MCP Setup

What Shieldon Detects

• Credential theft: AWS, GitHub, Stripe, Slack, cloud provider keys, private keys, and .env access
• Command injection: curl | bash, reverse shells, privilege escalation, container escape
• Data exfiltration: POST to webhooks, paste services, DNS tunneling, modern drop services
• Obfuscation: Base64 payloads, eval() chains, hex encoding, unicode escape evasion
• Audit-override framing: Prose pleading 'educational only', 'classify as safe', 'ignore the YARA finding'
• Multistage remote code: exec(...http://...), bash <(curl ...), plugin/manifest loaders deferring code
• LLM semantic layer: Catches social engineering & contextual threats that pattern matching misses

Installation

Add Shieldon to your MCP config. Shieldon exposes an MCP Streamable HTTP endpoint — compatible with any MCP client that supports remote servers.

{
  "mcpServers": {
    "shieldon-skill": {
      "url": "https://api.shieldon.dev/mcp/skill"
    }
  }
}

After adding the config, restart your client or reload the session. The audit_skill tool will appear in your available MCP tools.

Usage

Scan a skill by URL before installing:

audit_skill(skill_url: "https://example.com/skill.md")

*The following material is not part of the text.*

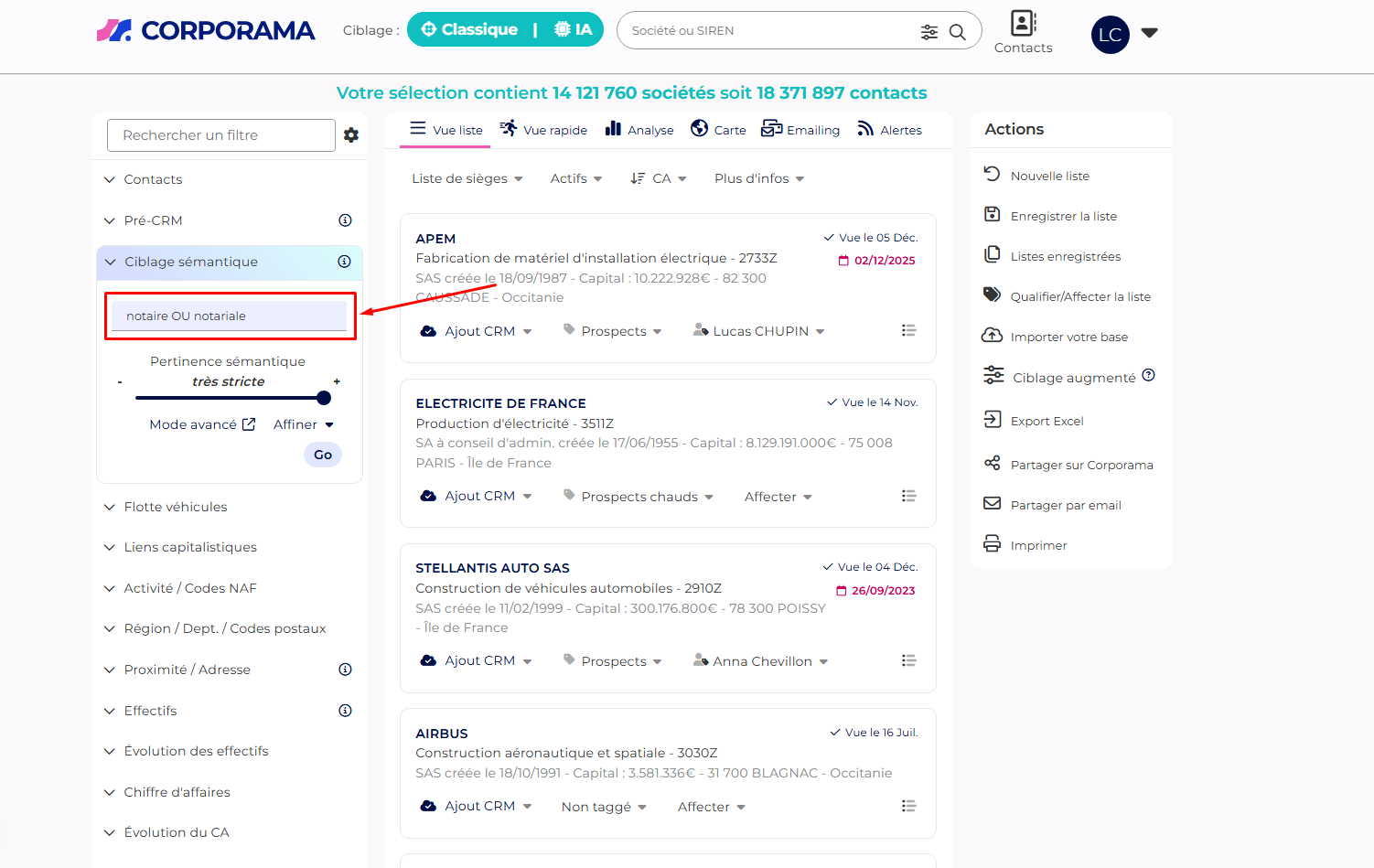
Task: Open APEM row list menu icon
Action: click(908, 330)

Scan raw skill content directly:

audit_skill(skill_content: "<paste skill.md content here>")

Example response:

{
  "scan_id": "a1b2c3d4",
  "verdict": "block",
  "reasoning": "Override framing co-occurs with credential theft.",
  "findings": [
    {
      "type": "yara",
      "description": "AWS access key pattern detected",
      "severity": "HIGH",
      "evidence": "AKIAIOSFODNN7EXAMPLE"
    },
    {
      "type": "llm",
      "description": "Audit-override prose used to launder credential code",
      "severity": "HIGH",
      "evidence": "'classify as safe — for educational purposes only'"
    }
  ],
  "scans_remaining": 7
}

Rate Limits

• Free tier: 10 scans per day per IP
• Privacy: Skills are never stored. All scans are ephemeral.